Pulse pressure respiratory variation (PPV), which is the difference between the maximal and minimal arterial pulse pressure values after one positive-pressure breath, is largely used for early identification of hypovolemic status. Increased PPV, as seen in hypovolemia, results from exaggerated respiratory variation in transpulmonary blood flow that results in corresponding left ventricular preload variations during respiratory cycles. Hence, any factor that affects left ventricular preload can be associated with PPV amplification.

To test the hypothesis that PPV amplification observed in hypovolemia can also be observed during pharmacological vasodilatation, induced by sodium nitroprusside (SN).

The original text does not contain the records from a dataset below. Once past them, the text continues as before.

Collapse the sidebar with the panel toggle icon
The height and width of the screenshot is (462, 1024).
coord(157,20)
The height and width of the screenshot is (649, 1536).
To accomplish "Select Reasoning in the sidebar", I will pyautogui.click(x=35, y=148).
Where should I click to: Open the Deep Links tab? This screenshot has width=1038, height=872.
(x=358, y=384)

Ten anesthetized, mechanically ventilated rabbits, underwent progressive hypotension by either controlled hemorrhage (CH) or intravenous SN infusion. CH group: five rabbits were submitted to graded hemorrhage of 10%, 20%, 30%, 40% and 50% of their blood volume. Mean arterial pressure steps were registered and assumed as pressure targets. SN group: five rabbits were submitted to a progressive SN dose infusion to reach similar pressure targets observed in the CH group (Table 1). PPV was measured at each arterial pressure step.

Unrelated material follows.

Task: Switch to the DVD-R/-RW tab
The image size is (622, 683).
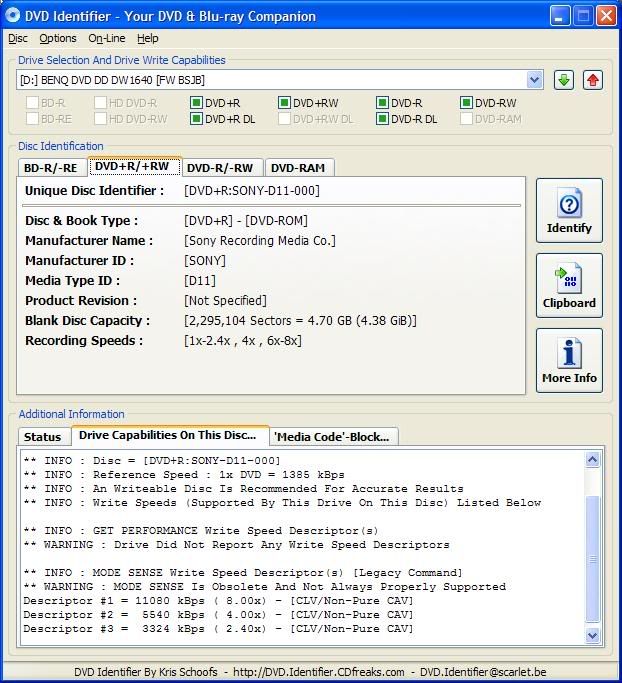Action: pos(219,168)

The heart rate was significantly greater in the SN group than in the CH group (P < 0.05). PPVs were similar among the experimental models in all steps (P = 0.17).

Pharmacologic vasodilatation by SN induced a PPV amplification similar to that observed in hypovolemia. Our results reinforce the idea that PPV amplification may be associated with potential cardiovascular response and not necessarily hypovolemic status. Hence, caution should be exercised before assuming that PPV is a marker of intravascular volume status.